Thank you! His name is Tito!


----------



## Joy8764 (Oct 5, 2015)

Jenny720 said:


> He is a handsome boy! Looks like he will be a patterned sable. It looks like his front legs are becoming most tan. The darker sable has black pencil markings on their toes,faded strip down their front legs which as time goes on gets darker and reached their paws and black markings on back of heels-tar heels. My pup max is a dark sable. His mom was bicolor and dad was patterned sable- who looked Black and Tan. Eight pups in the litter. Five were black/tan, two were dark sable, one was a pattern sable. I post picture.

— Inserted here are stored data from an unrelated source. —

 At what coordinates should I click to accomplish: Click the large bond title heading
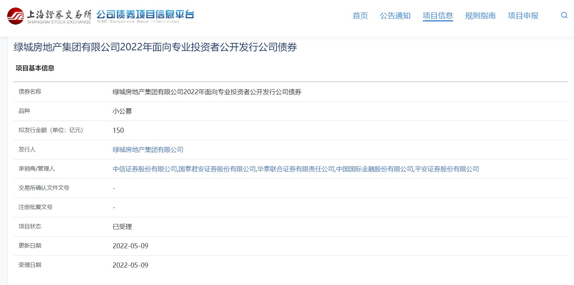[x=155, y=47]
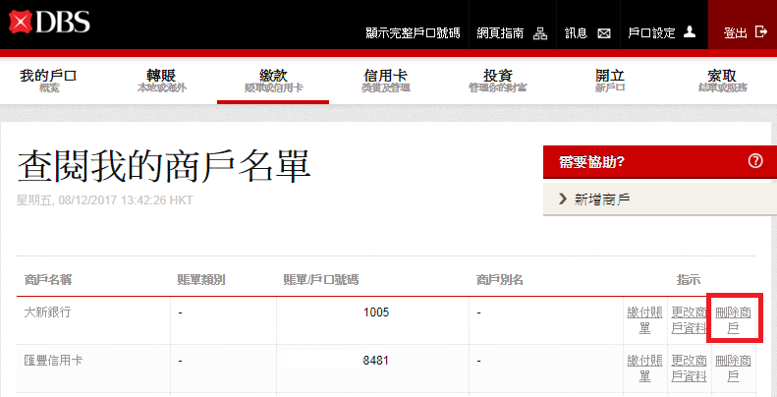Image resolution: width=777 pixels, height=397 pixels.
Task: Click 顯示完整戶口號碼 link
Action: click(413, 32)
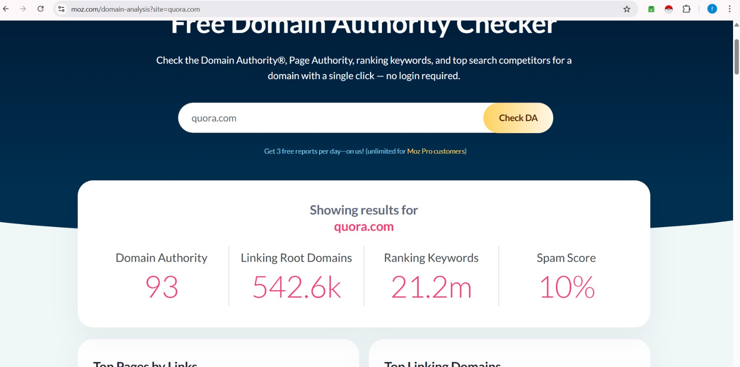Click the Pokeball extension icon
The image size is (740, 367).
click(x=669, y=9)
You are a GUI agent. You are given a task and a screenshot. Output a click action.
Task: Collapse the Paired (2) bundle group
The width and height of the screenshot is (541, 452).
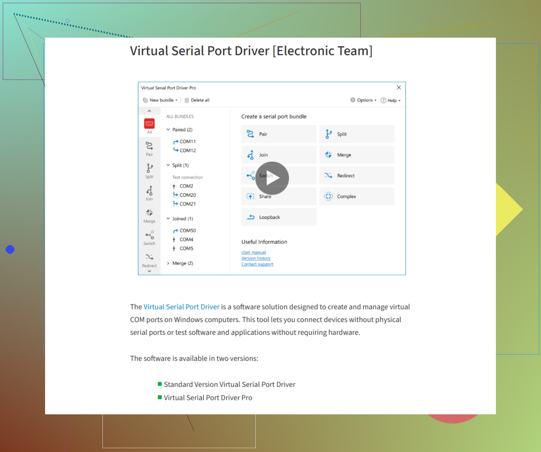(x=168, y=130)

Wow thank you for all of this information! I'm thinking patterned also. He started out completely tan and each day the dark keeps spreading, but he doesn't have the pencil toes, Tar Heels (just a very tiny amt of black hairs there so I don't think that counts), and I feel like the black fading down his front legs will disappear as he grows. I would love to see any pics you have! ?


----------



## Jenny720 (Nov 21, 2014)

I love watching them change colors. It doesn't matter light or dark just fun. You have to post some pictures as Tito changes. Max at 16 weeks to show the strip on his front legs on markings on toes.


----------



## Joy8764 (Oct 5, 2015)

Jenny720 said:


> I love watching them change colors. It doesn't matter light or dark just fun. You have to post some pictures as Tito changes. Max at 16 weeks to show the strip on his front legs on markings on toes.

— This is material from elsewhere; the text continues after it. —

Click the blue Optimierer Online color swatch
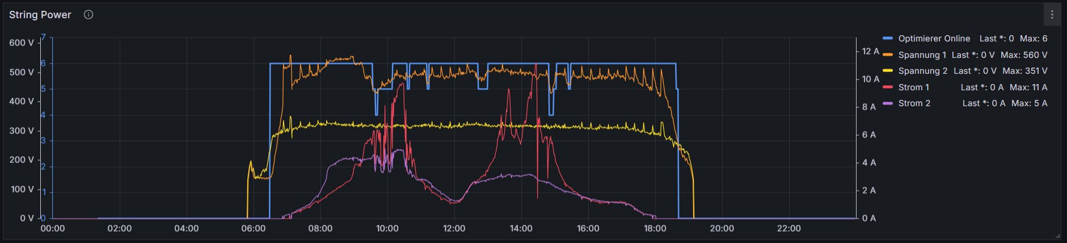The image size is (1067, 243). click(x=888, y=39)
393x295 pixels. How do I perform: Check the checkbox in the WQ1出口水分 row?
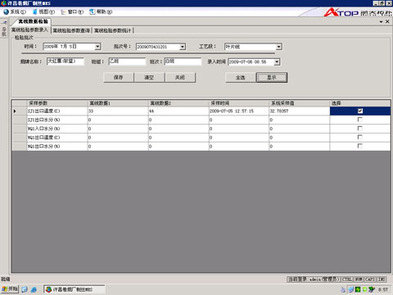click(360, 146)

Wow he's stunning! Tito definitely doesn't have that stripe. I will for sure post pictures as he grows! It's so exciting!


----------



## Jenny720 (Nov 21, 2014)

Thank you! If you type in sable color changes in the search box you will see many sables and their changes. Enjoy your adorable pup they do grow to fast!!!


----------



## Jenny720 (Nov 21, 2014)

Share Post
http://www.germanshepherds.com/forum/showthread.php?p=6923145


----------



## Joy8764 (Oct 5, 2015)

Jenny720 said:


> Share Post
> Max-sable color changes-8 weeks to 7 1/2 months - German Shepherd Dog Forums


Amazing!!!! I just noticed today that Tito has that white spot on his chest! Is that common? I've never noticed them before.


----------



## kelbonc (Aug 25, 2014)

Tito is adorable. :wub: Congrats!!


----------



## Jenny720 (Nov 21, 2014)

Joy8764 said:


> Jenny720 said:
> 
> 
> > Share Post
> ...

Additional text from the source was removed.